Yes, I know what you are thinking: College football brings
in donations and makes lots of money.
No, even in the big league schools it usually doesn’t. Take the time to read the report from the Knight
Commission, or look at the data on the U.S. News and World Report website. That quarter of a billion dollars is over and above gate receipts, donations,
and the loose change the coaches sweep up under the stands after we finish
losing a game.
Naturally, I have a suggestion--a fair suggestion. In order to generate enough cash to continue
to fund the bottomless pit of football, Enema U has privatized several services
on campus. We leased out the campus
bookstore and turned it into a Hukked on
Foniks T-Shirt Shop. We leased out
the cafeterias to a company that specializes in providing meals to airports and
prisons. (Presumably, we get their
leftovers.)
If leasing out university services effectively delivers a
quality product to our students—and I believe that is our state mandate—let’s
shut down the football program until a company steps forward and is willing to
lease it and run it at a profit. Since I’m
sure the coaches and athletic supporters who have claimed that college sports
actually make money have been telling us the absolute truth for years, it
shouldn’t take long for a smart investor to step up and lease our team.

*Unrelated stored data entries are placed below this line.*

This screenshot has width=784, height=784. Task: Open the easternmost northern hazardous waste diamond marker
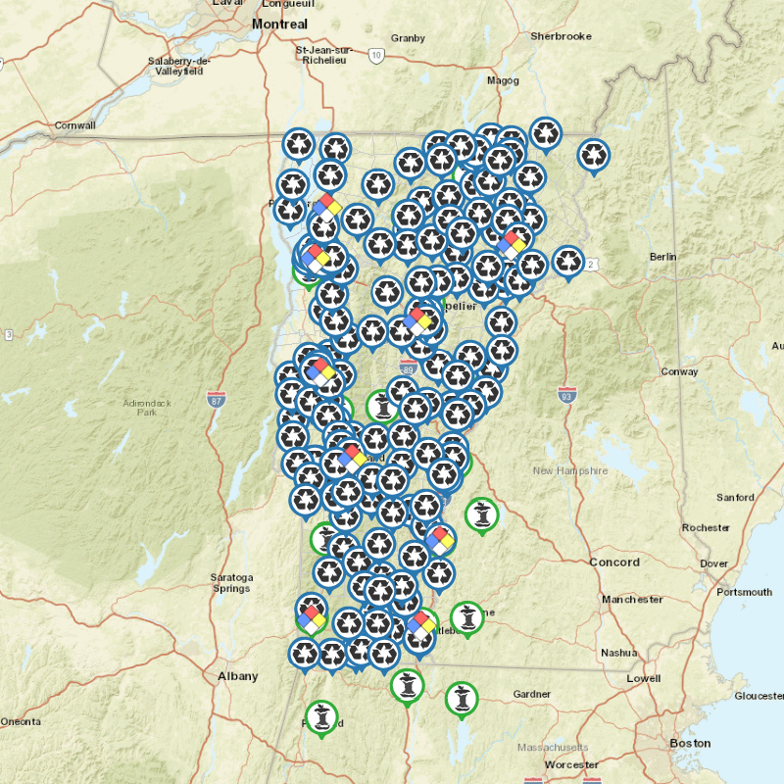pyautogui.click(x=511, y=245)

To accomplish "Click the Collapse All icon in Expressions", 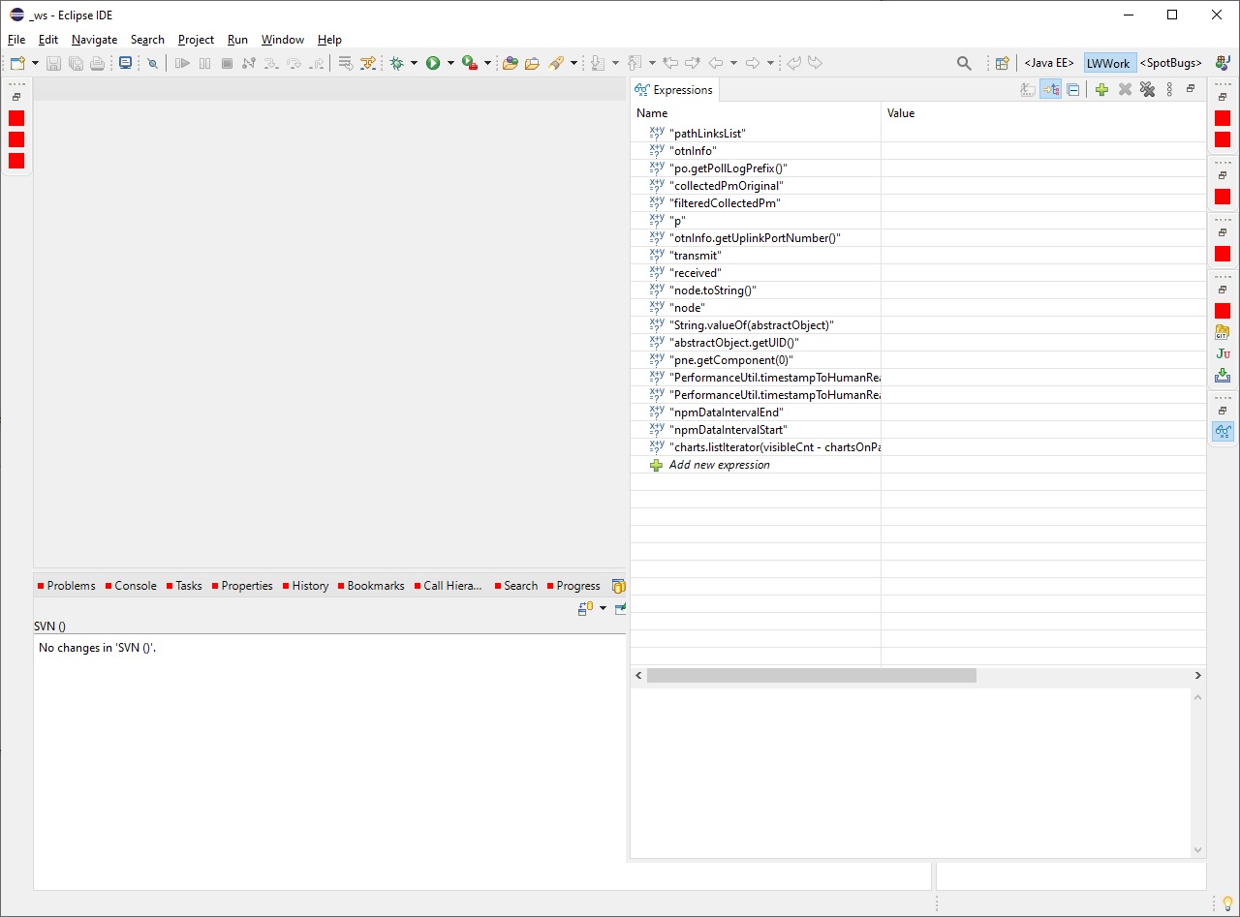I will point(1073,90).
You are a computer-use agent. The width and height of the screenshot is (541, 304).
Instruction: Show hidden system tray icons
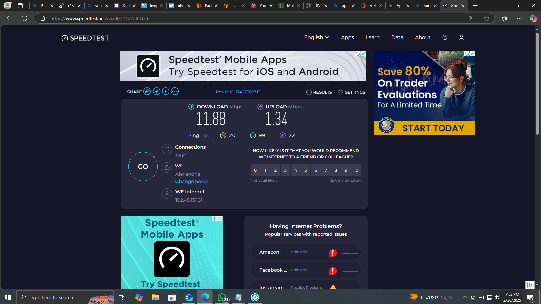(x=465, y=297)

And the new owners can brand each other on any body part
they can reach.
Wonder what the cost per football victory in New Mexico has been - just considering the head coach's salary for UNM and NMSU - for the last two to five years.
ReplyDeleteQuite expensive I would think. We could probably hire quite a few academic professors at each university.

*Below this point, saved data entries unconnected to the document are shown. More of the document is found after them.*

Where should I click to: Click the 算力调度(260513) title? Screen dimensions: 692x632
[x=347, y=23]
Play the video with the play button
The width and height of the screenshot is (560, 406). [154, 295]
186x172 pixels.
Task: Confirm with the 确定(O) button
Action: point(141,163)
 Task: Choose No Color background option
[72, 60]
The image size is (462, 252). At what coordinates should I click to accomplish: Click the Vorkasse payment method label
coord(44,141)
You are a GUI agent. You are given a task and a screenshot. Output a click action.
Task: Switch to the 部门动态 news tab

Well, let's do the math. Since the tenured professors are already teaching a full load, let's say we used the $4.5 million transferred annually from academics to football to hire adjunct professors. The average adjunct makes about $4500 per class. Figuring that the administration would absorb half that amount in overhead, that still leaves us with 500 classes per year.
ReplyDeleteSince each class has an average of 30 students, and each student pays $271.40 per credit hour, that works out to $10,863,00 in lost tuition. Of course, this doesn't include book store revenue, fees, and the assorted recouped cost from cafeterias, snacks stores, etc.
So, losing the $4.5 million means we have many millions more squandered in lost tuition. The students lose the benefit of a wider selection of classes. The adjunct lose the chance of employment.
And, of course, all of New Mexico loses the benefit of educated students.
There is a hell of a lot more than one way to lose at football.